Menurut Budihardjo, deflasi yang terjadi selama 5 bulan beruntun ini bukan karena daya beli masyarakat yang menurun, melainkan uang beredarnya yang memang kabur ke luar negeri atau banyak masyarakat Indonesia yang justru menghabiskan pengeluaran di Malaysia, Thailand atau bahkan Vietnam serta China melalui barang impor murahnya.
"Jadi orang Indonesia, tuh, uangnya di-spending nggak di dalam negeri. Kalau ditanya daya beli turun? Orang Indonesia itu sebenarnya punya tabungan. Katanya, kan, tabungannya berkurang, tapi kalau dilihat tabungan orang yang Rp5 miliar itu justru meningkat. Kemarin ritel Malaysia laporannya naik 10-11 persen. Itu yang naik bukan restoran, tapi toko baju seperti Uniqlo. Orang Indonesia beli Uniqlo di sana, sedangkan toko fesyen di Indonesia turun," tuturnya.

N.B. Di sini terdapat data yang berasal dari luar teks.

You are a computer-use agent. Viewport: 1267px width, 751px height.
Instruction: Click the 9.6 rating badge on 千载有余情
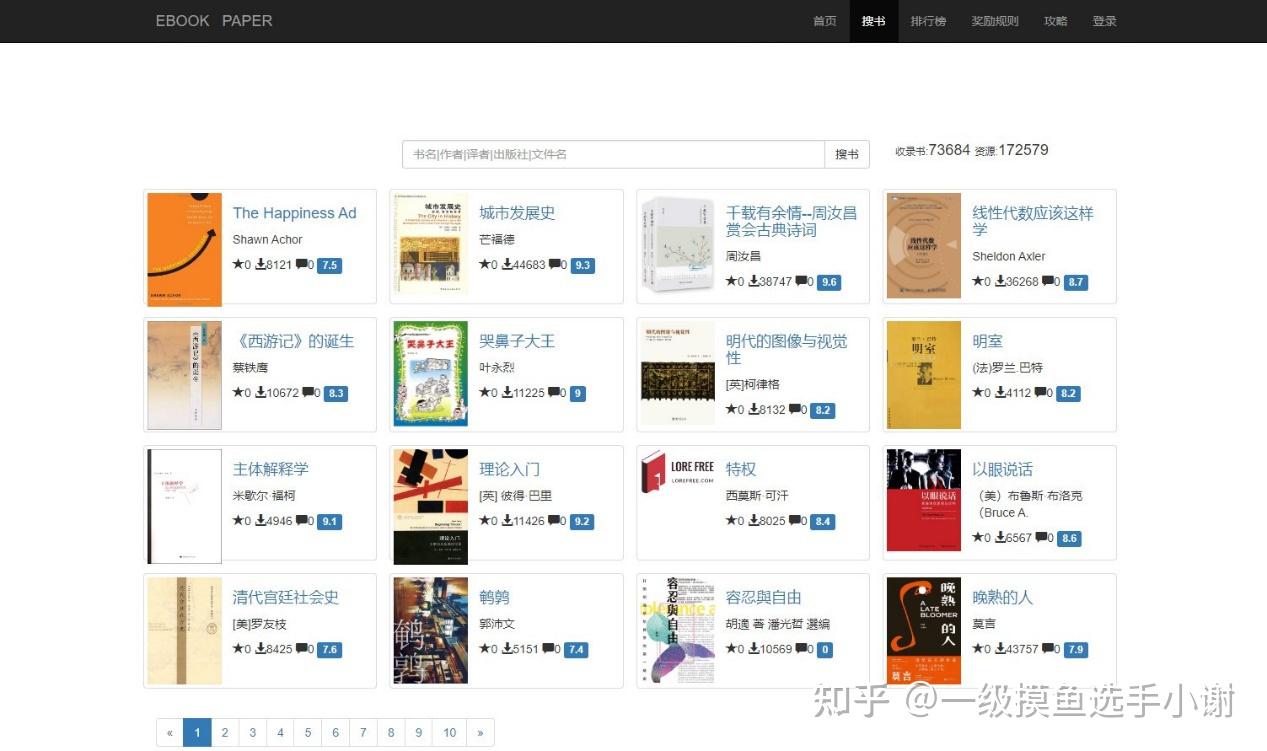828,282
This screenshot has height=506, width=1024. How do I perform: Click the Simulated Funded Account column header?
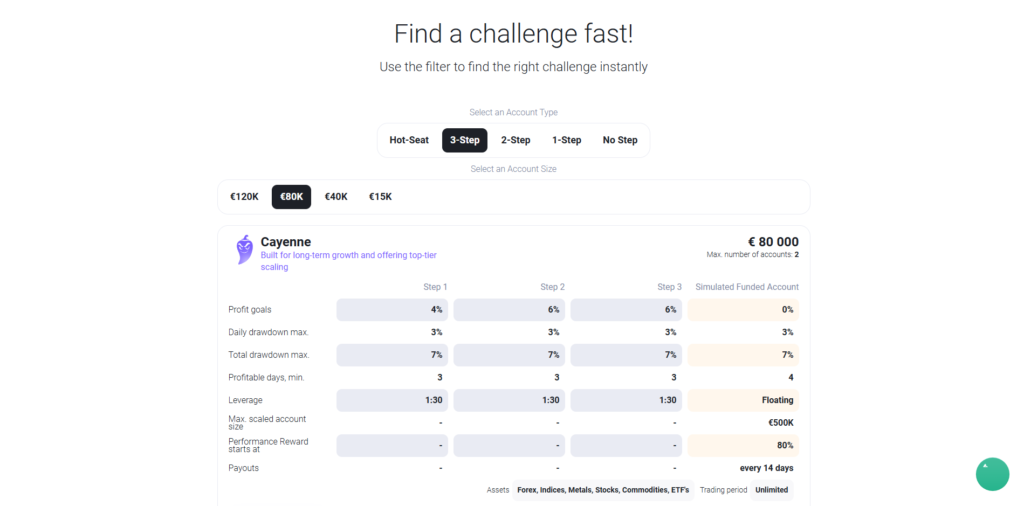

Dia menilai, salah satu penyebab industri fesyen Tanah Air menurun dan pada akhirnya banyak orang Indonesia kabur berbelanja ke luar negeri dikarenakan pemerintah dalam membuat regulasi membebani industri dalam negeri.
BACA JUGA:
Sehingga untuk industri Tanah Air bisa maju bersaing dengan negara tetangganya menjadi sulit.
"Karena izin impor, kuota impor, peraturan teknis (Pertek), jadi kami turun. Kami kalah sama negara luar merek-merek itu. Malaysia ambil opportunity daripada kebijakan-kebijakan yang melindungi UMKM (Indonesia). Padahal, yang di mal, kan, nggak usah dilindungi karena orangnya bisa berangkat ke luar negeri. (Sedangkan) yang UMKM itu nggak akan pergi ke luar negeri. Itu yang harus dilindungi, barang-barang murah yang bal-balan itu nggak boleh masuk," jelasnya.
"Kalau yang mereknya bagus-bagus, tasnya yang mahal-mahal enggak akan mengganggu UMKM. Yang saya khawatirkan, itu malah akan membuat kami sepi karena orangnya belanja ke luar negeri 'oh di sini murah beli sepatu dan lain sebagainya'," ungkap Budihardjo.
Budihardjo menilai, pemerintah dalam membuat kebijakan atau regulasi jangan ada yang menghambat industri Tanah Air.
"Misalnya pengaturan bahan baku untuk produksi lokal harus dipermudah, sehingga pabrik bisa produksi. Otomatis, kan, omzetnya naik. Importir yang resmi dipermudah supaya mereka bayar pajak, yang digedein itu volume perdagangannya, bukan nilai pajaknya yang diuber. Kalau omzetnya naik, kan, pasti bayar pajak. Nah itu yang kami harapkan," pungkasnya.